Той же осенью Вильбур Райт с легкостью, приводившей всех в замешательство, побил все полетные рекорды. 10 октября он поднял с собой в воздух сенатора Поля Пэйнлеве на 1 час 9 минут полета, и это тоже явилось очередным «впервые в истории». Незадолго до Рождества он проделал 99 километров за 1 час 53 минуты, затем взобрался на рекордную высоту в 460 футов. На этом этапе воздухоплавательной гонки американцы, похоже, добились неодолимого лидерства. И все же французы буквально дышали им в затылок, и менее чем за два года все рекорды Райта оказались сокрушенными.
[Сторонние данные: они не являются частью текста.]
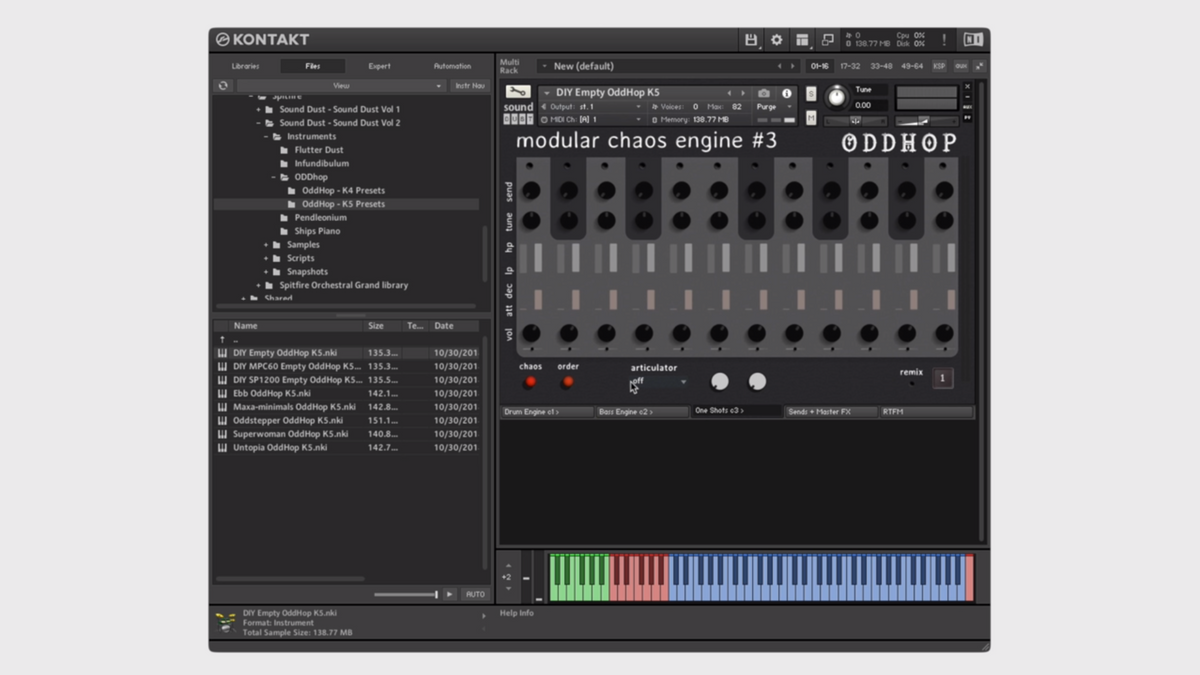Click the AUTO button below file list
This screenshot has height=675, width=1200.
click(475, 594)
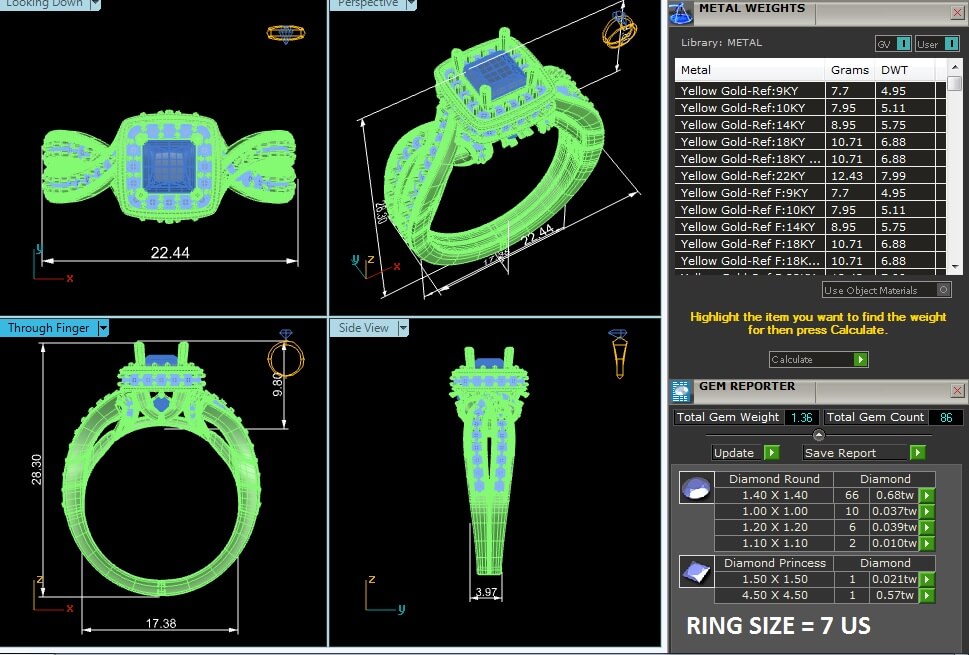The image size is (969, 655).
Task: Open the Side View viewport dropdown
Action: pos(403,328)
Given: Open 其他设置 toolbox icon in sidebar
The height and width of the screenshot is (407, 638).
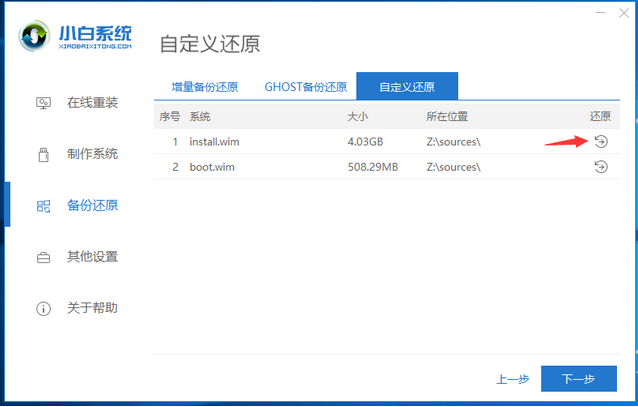Looking at the screenshot, I should click(43, 257).
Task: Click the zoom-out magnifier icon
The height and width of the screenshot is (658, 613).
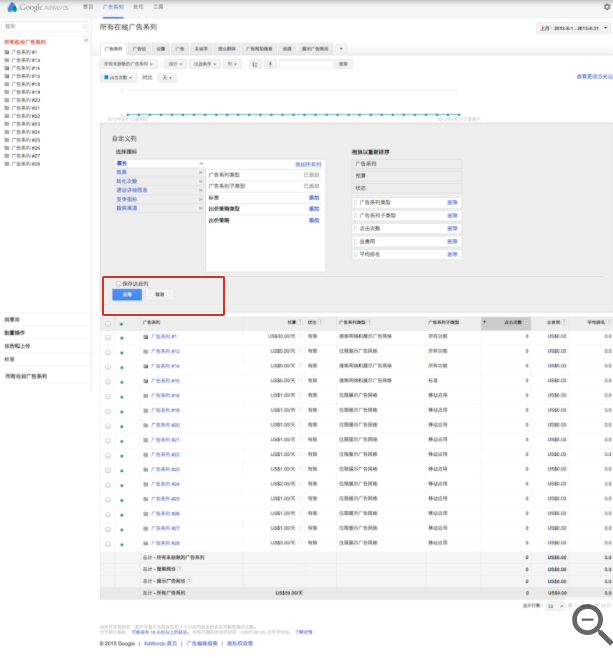Action: 591,624
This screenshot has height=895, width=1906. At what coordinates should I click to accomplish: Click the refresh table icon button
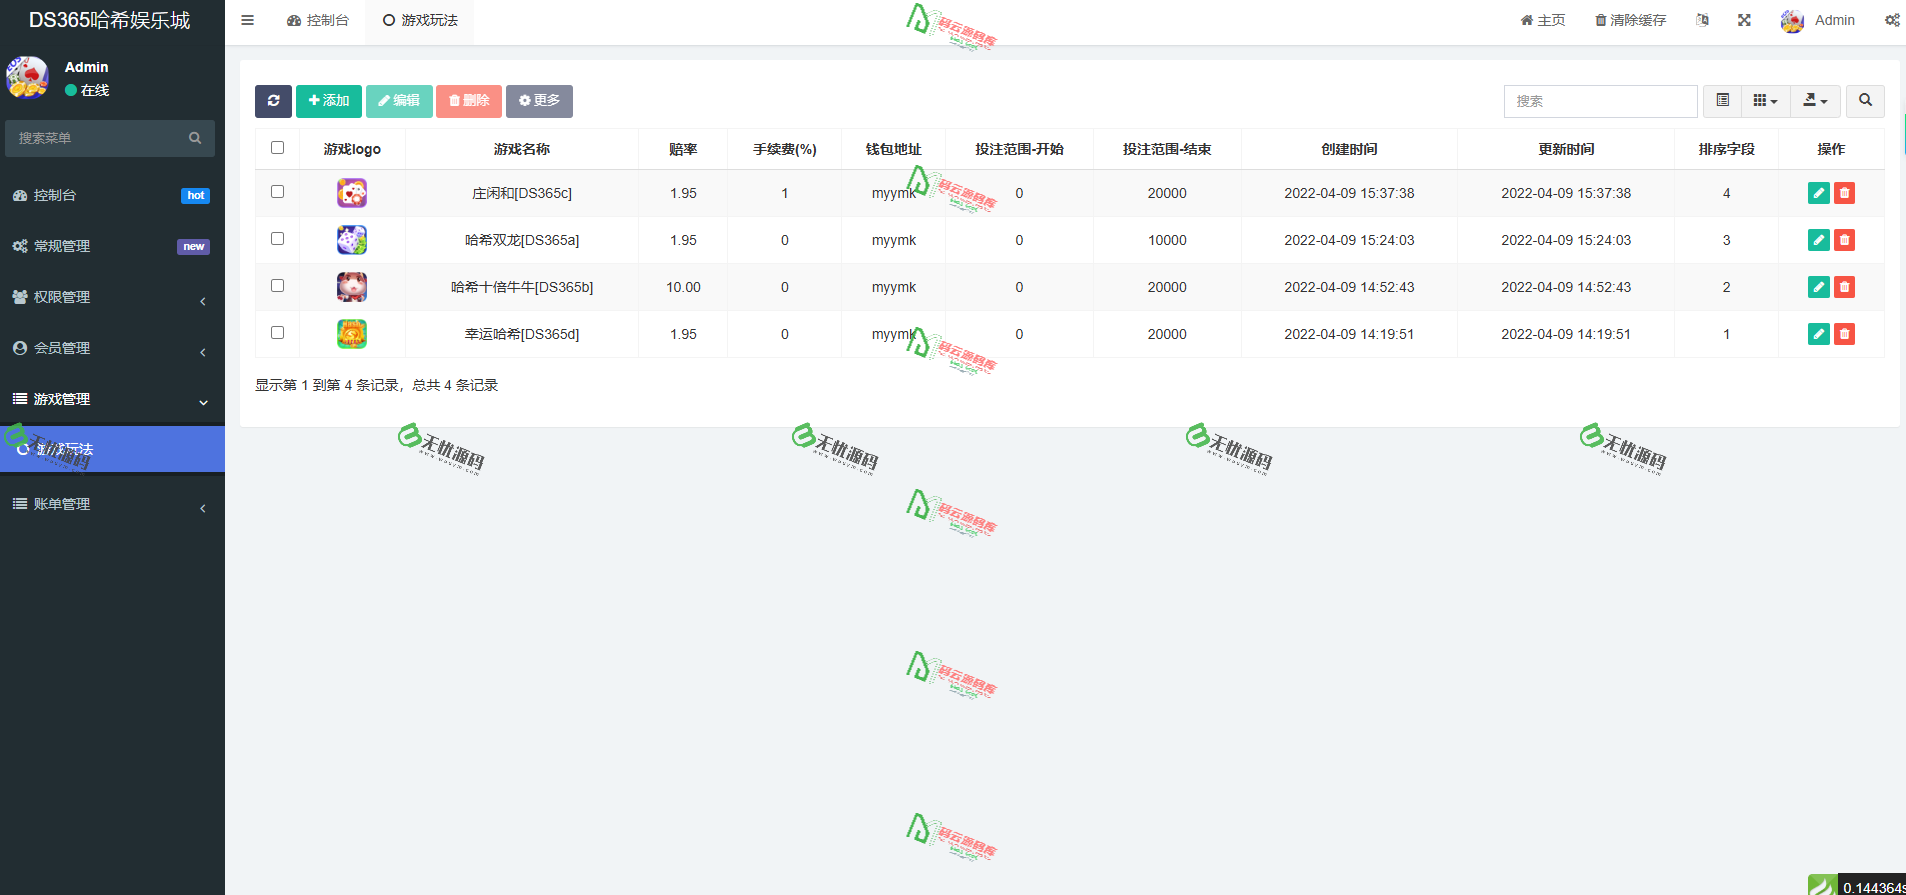point(273,101)
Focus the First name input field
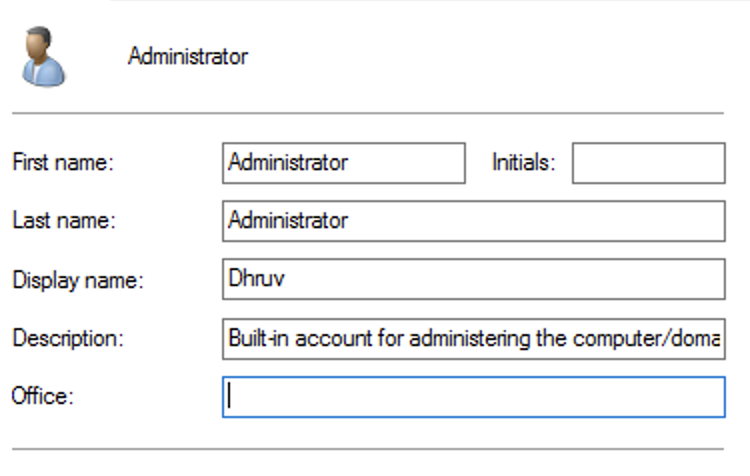This screenshot has width=750, height=476. 343,163
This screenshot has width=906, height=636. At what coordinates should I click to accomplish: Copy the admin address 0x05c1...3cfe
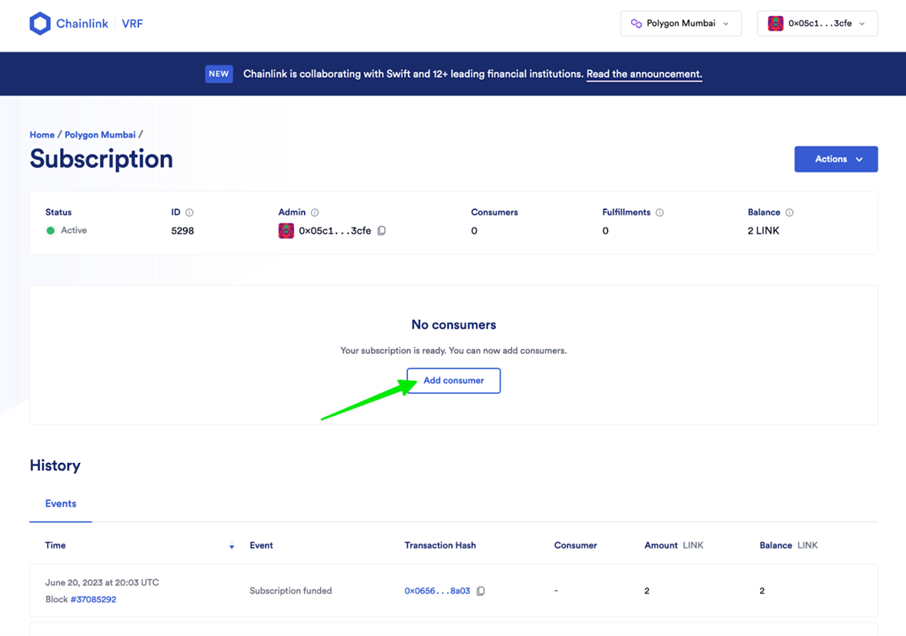(x=381, y=230)
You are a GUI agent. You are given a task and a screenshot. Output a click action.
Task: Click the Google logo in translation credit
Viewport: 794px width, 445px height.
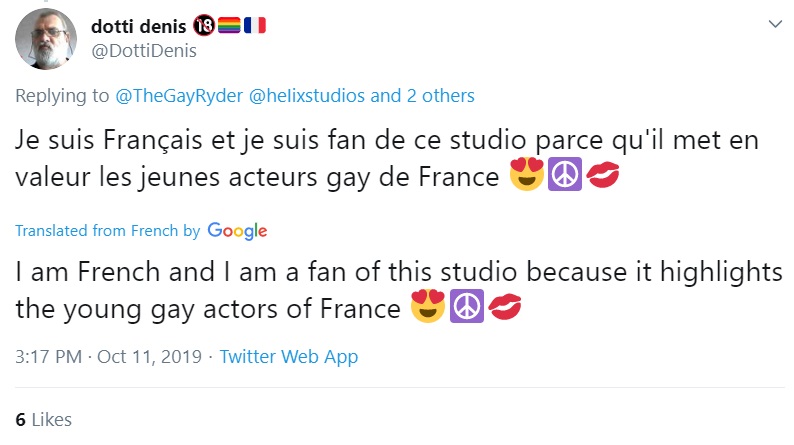238,231
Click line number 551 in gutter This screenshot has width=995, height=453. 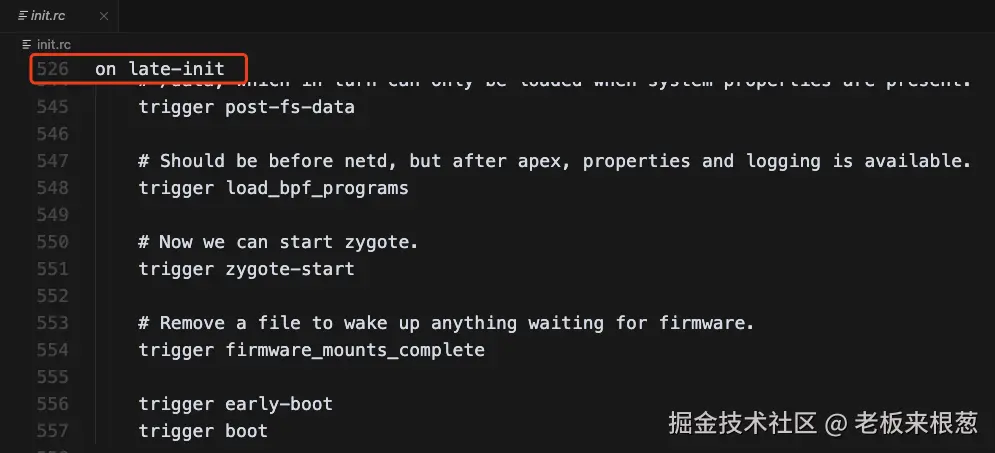pyautogui.click(x=51, y=269)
Слава Райта все еще не покидала своего зенита, когда юный Антуан поступил в колледж Сен-Круа. У нас есть свидетельство Роже де Синети, что Сент-Экзюпери несколько раз отправлялся на прогулку к месту исторических полетов (теперь отмеченное монументом) в «Auvours». Его двоюродный брат Ги де Сент-Экзюпери (сын дяди Антуана – Роже), учившийся на класс старше в Сен-Круа, утверждает, будто Антуан был настолько потрясен экспериментами Вильбура Райта, что «часами пытался изобрести стабилизатор, и это, согласитесь, невероятно для десятилетнего мальчика! Его энтузиазм был неисчерпаем. Кузен обычно показывал мне свои проекты, пускаясь в долгие объяснения, ничего не говорившие мне, но очаровывавшие меня порывистой убежденностью». Скептики из аэроклуба Роже де Леж, эти Фомы неверующие, могли сколько угодно смотреть сверху вниз и воротить носы от этих «неосуществимых» замысловатых творений, но уже становилось ясно, что будущее – за аппаратами тяжелее воздуха. Автомобильный салон 1908 года в Париже уже воздал должное этому грядущему, выделив отдельную секцию «Гран Паласа» для экспозиции шестнадцати различных моделей аэропланов. Как только спустя девять месяцев Луи Блерио благополучно пересек Ла-Манш, и авиатору, и его самолету (со сложенными крыльями) было предложено прошествовать вверх по авеню Опера буквально с королевскими почестями, после чего видавшую виды, потрепанную бурями машину доставили в Национальную консерваторию искусств и ремесел, этот Пантеон французского технического гения, дабы сберечь в назадание потомкам. Тем же летом 1909 года 150 тысяч энтузиастов отправились на «Неделю Шампани» – воздушное ралли, организованное недалеко от города Реймс, и подбадривали себя хриплыми возгласами вперемежку с оглушающей какофонией свистулек, велосипедных звонков и автомобильных рожков, наблюдая за тем, как Анри Фарман обставлял Полхама и Латхама, пролетев 180 километров без посадки. Даже триумф Глена Куртиса, завоевавшего кубок «Гордон Беннет» (последний подобного рода трофей, полученный американцами на много лет вперед), оказался бессилен противостоять всплеску интереса публики, достигшего своего пика на авиационном празднике в октябре, когда поезда больше не справлялись с наплывом неистовых любителей, а все пребывающая толпа едва не линчевала машинистов и кондукторов.